A data-driven multi-physics coupling analysis method for multi-objective optimization design of an innovative heat pipe reactor core

Heat pipe cooled reactors have been developed more than 60 years, primarily utilizing ceramic fuels such as UO₂ and UN. However, the inherent characteristics of ceramic fuels impose limitations on the power density improvement of the heat pipe reactor core. In response to this challenge, an innovative conceptual design of a heat pipe reactor core with U-50Zr metallic fuel is proposed in this study. When addressing the multi-objective, multi-parameter and multi-physics coupling design challenges of heat pipe reactor cores, it is essential to introduce an efficient design and optimization method based on data-driven multi-physics coupling and multi-objective optimization analysis.

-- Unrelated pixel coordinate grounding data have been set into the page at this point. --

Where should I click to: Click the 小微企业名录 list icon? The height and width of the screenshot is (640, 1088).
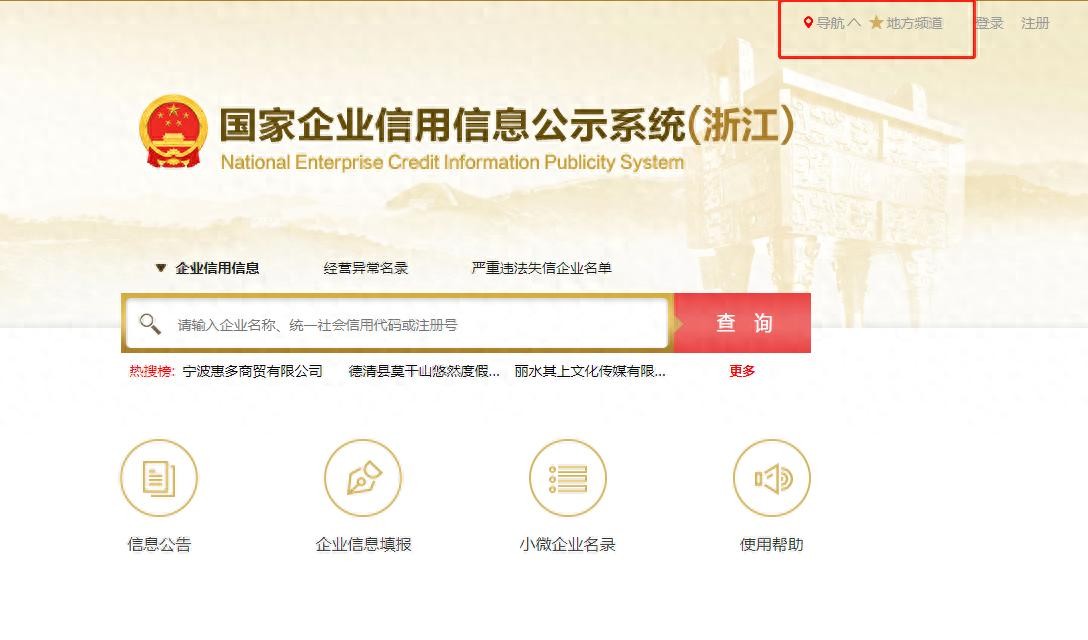567,478
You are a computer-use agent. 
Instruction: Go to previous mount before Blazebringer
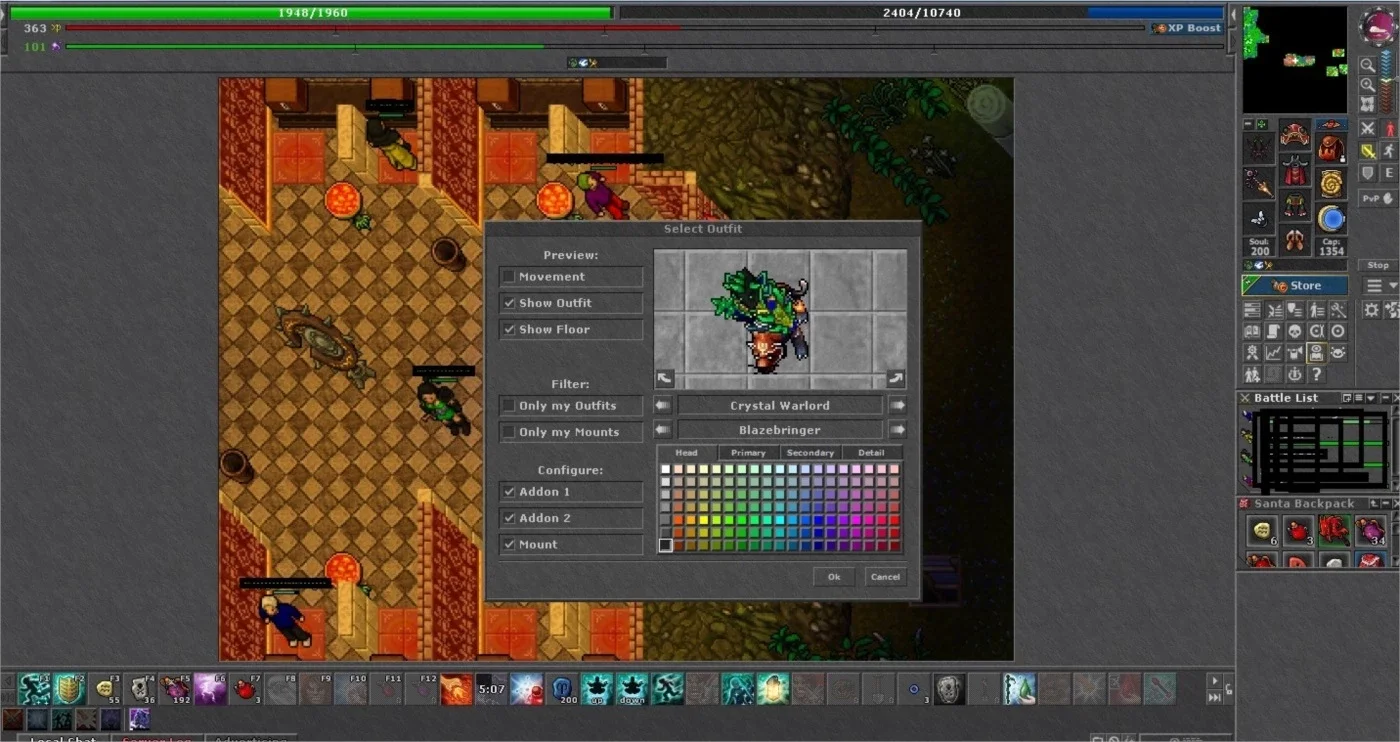point(662,430)
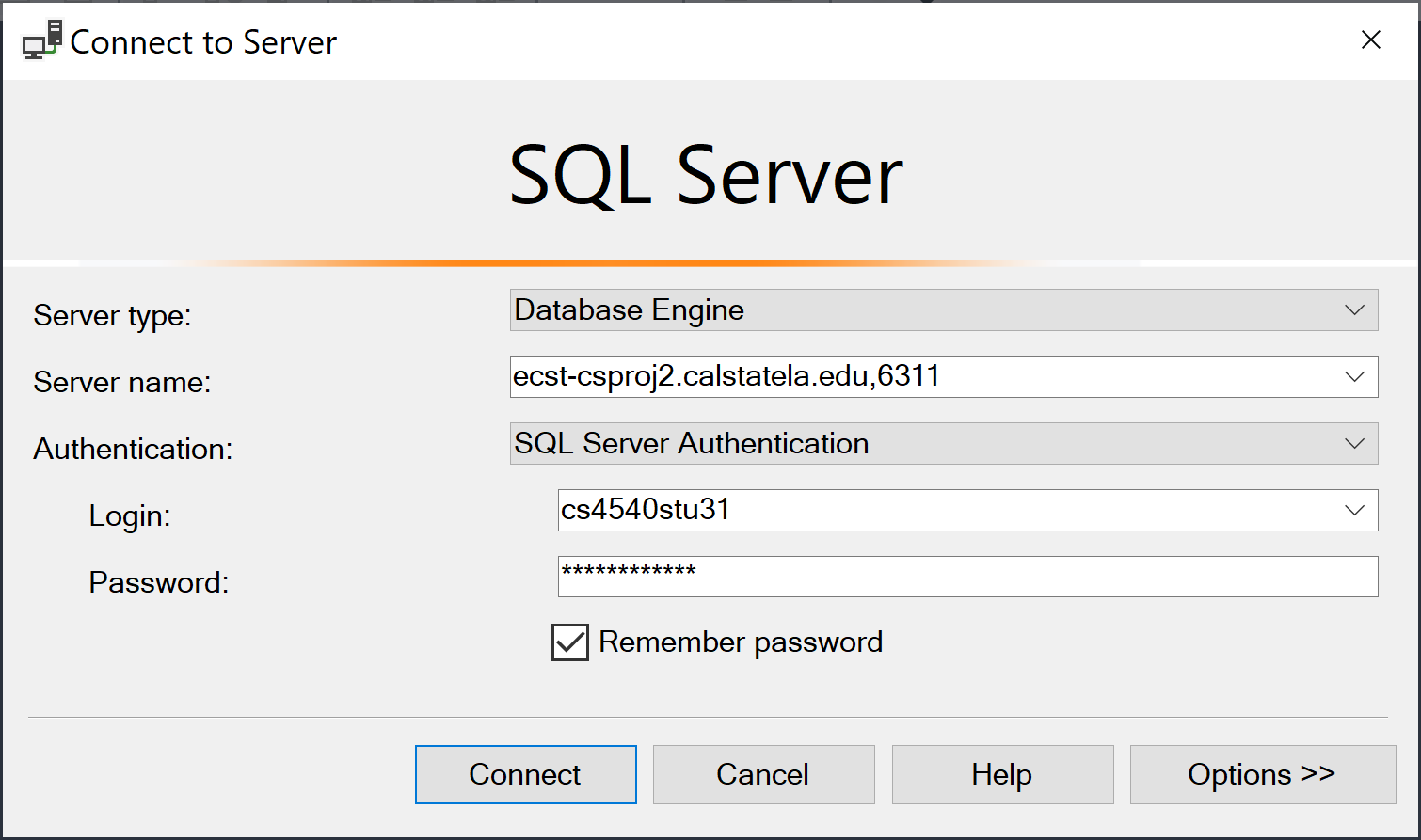
Task: Click the Authentication label
Action: (x=133, y=449)
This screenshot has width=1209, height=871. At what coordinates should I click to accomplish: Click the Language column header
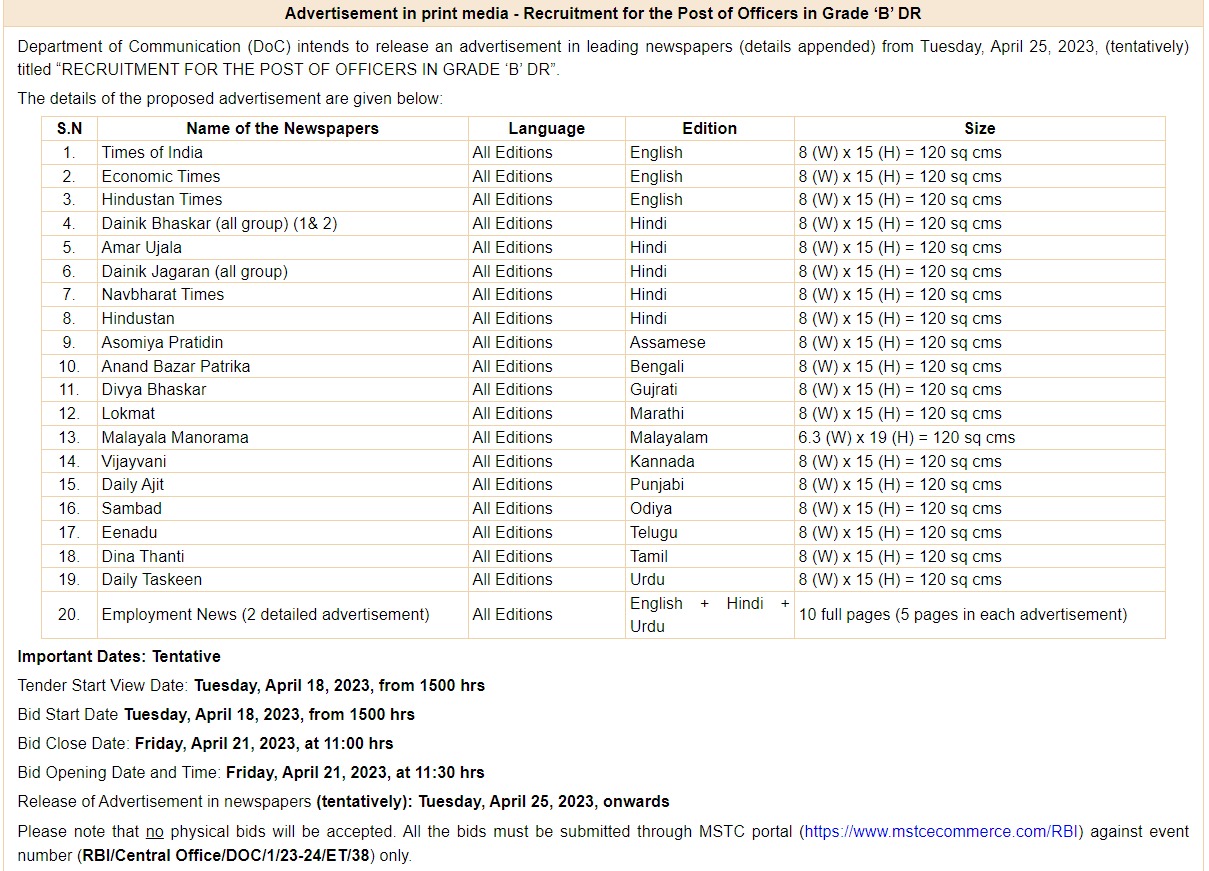(546, 128)
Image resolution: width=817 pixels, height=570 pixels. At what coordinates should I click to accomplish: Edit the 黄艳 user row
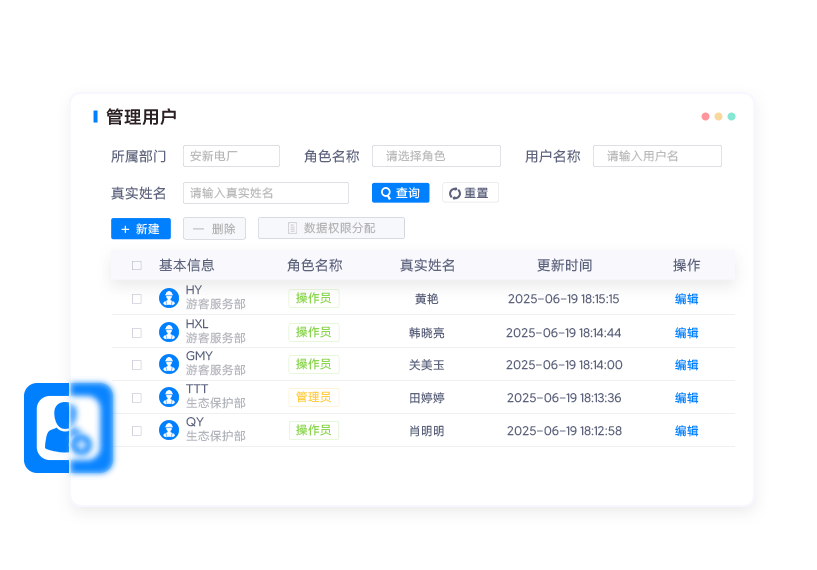click(x=686, y=299)
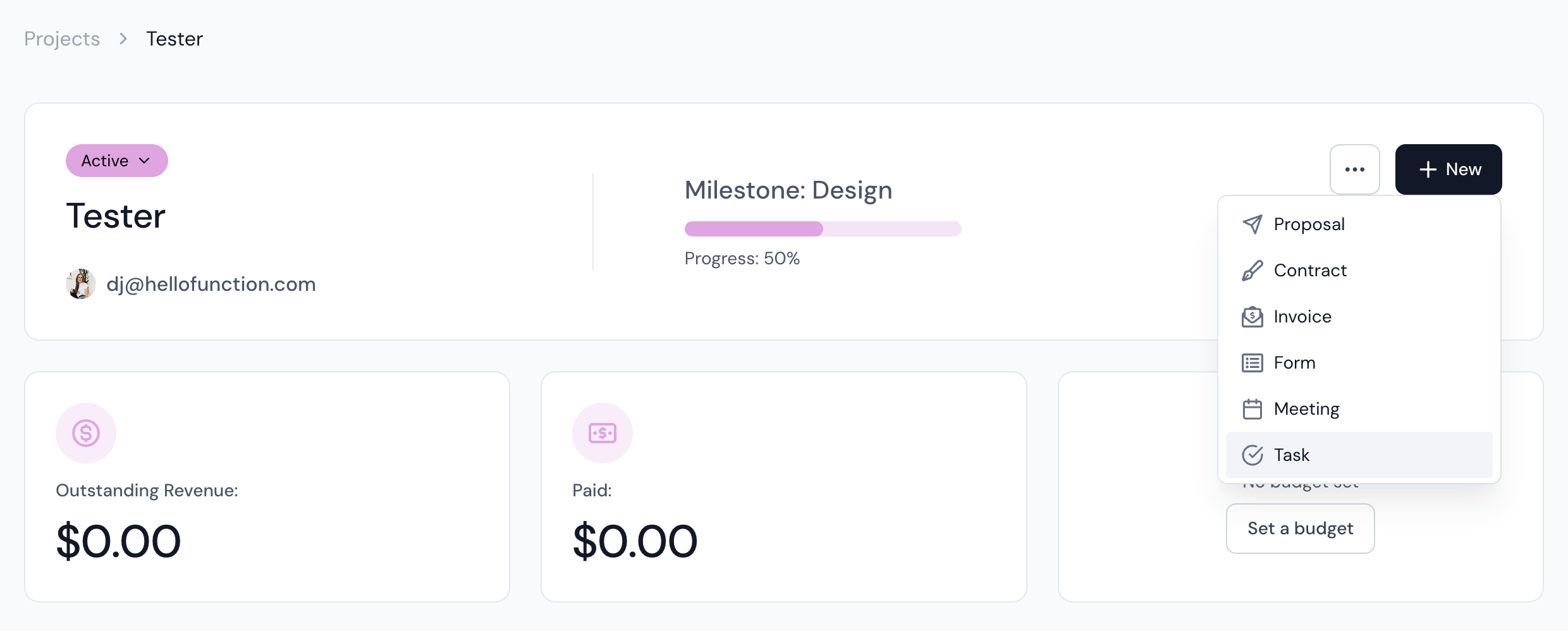Click the dj@hellofunction.com email link
Viewport: 1568px width, 631px height.
[211, 285]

Therefore, a three-dimensional multi-physics coupling analysis code is developed employing Matlab, OpenMC, and COMSOL. To enhance computational efficiency, the neural network surrogate models are established to replace the original code. Additionally, NSGA-II is utilized to obtain the optimal core design schemes, focusing on the objectives of higher power density of the core and lower fuel enrichment. Finally, in the results of the Pareto front, the detailed multi-physics coupling analyses are studied on two different core design schemes characterized by lower fuel enrichment and higher power density of the core, respectively. The design scheme with high power density features lower peak temperatures and lower peak stresses. In contrast, the design scheme with low enrichment provides a more uniform power distribution and greater backup reactivity. Both design schemes satisfy the operational requirements for a ten-year lifecycle, with temperatures and stresses remaining within the safety limits. This demonstrates the effectiveness of the proposed design approach and the analytical code. This study provides a reference for the design and multi-objective optimization of the heat pipe reactor core with U-50Zr metallic fuel and establishes a foundation for future transient optimization efforts.